Angry Onions left a comment on the recent post about the Steam Sale in which he talked about playing just one game at a time, maybe for hundreds of hours. Most people reading that will relate, I'm sure.
Wilhelm has been running a series in recognition of and response to EverQuest turning twenty-five, in which, among other things, he's been revisiting some of the key locations he remembers from his early days in the game. He's also posted several times on other topics related to the anniversary. I haven't said much about it here, although I've made up for my silence by leaving lengthy, anecdotal comments at TAGN, in part as something of a sop to my own feeling I ought not to be letting such a significant event pass by unacknowledged.
Not that I was ever going to let that happen. It is, after all, an anniversary year for EQ, and although I often mention that I started playing in 1999, it wasn't until November that I finally logged in and made my first character.
I did think of waiting until my own twenty-fifth anniversary with the game before marking my time there with some sort of celebration here on the blog but that would clash awkwardly with the twentieth anniversary of EverQuest II, which will also arrive in November. I was there for that one.

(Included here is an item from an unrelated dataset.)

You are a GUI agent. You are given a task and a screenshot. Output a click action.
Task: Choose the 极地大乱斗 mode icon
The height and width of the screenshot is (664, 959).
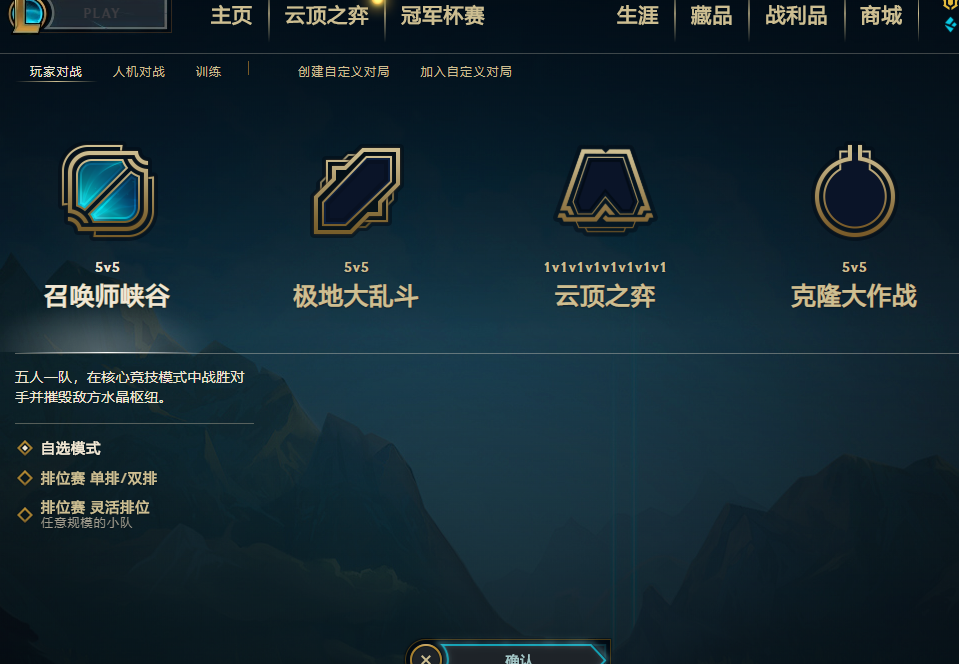coord(357,191)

I was there before, actually, having been in the closed beta since, I believe, September 2004. No doubt I'll get to the details when the due date arrives but the relevant point here is that back then, when EQ was turning five and EQII had yet to be born, Mrs Bhagpuss and I, along with everyone else in our EQ guild, felt we had to make a choice between one or the other.
And it wasn't the first time. A couple of years before that we'd been through the same thing when Dark Age of Camelot launched. We went through it again with a friend and guild-mate for the launch of Horizons and once more with another friend during the surge in popularity that hit World of Warcraft in 2005.
In those four examples - and I could quote plenty more - twice we said our goodbyes and left for the chance of something fresh and new, twice we stayed behind and waved goodbye to people we'd spent hundreds of hours with until then. These things happened all the time and although it would have been perfectly practical to keep in touch, even in the days before social media made it hard not to, mostly we never did.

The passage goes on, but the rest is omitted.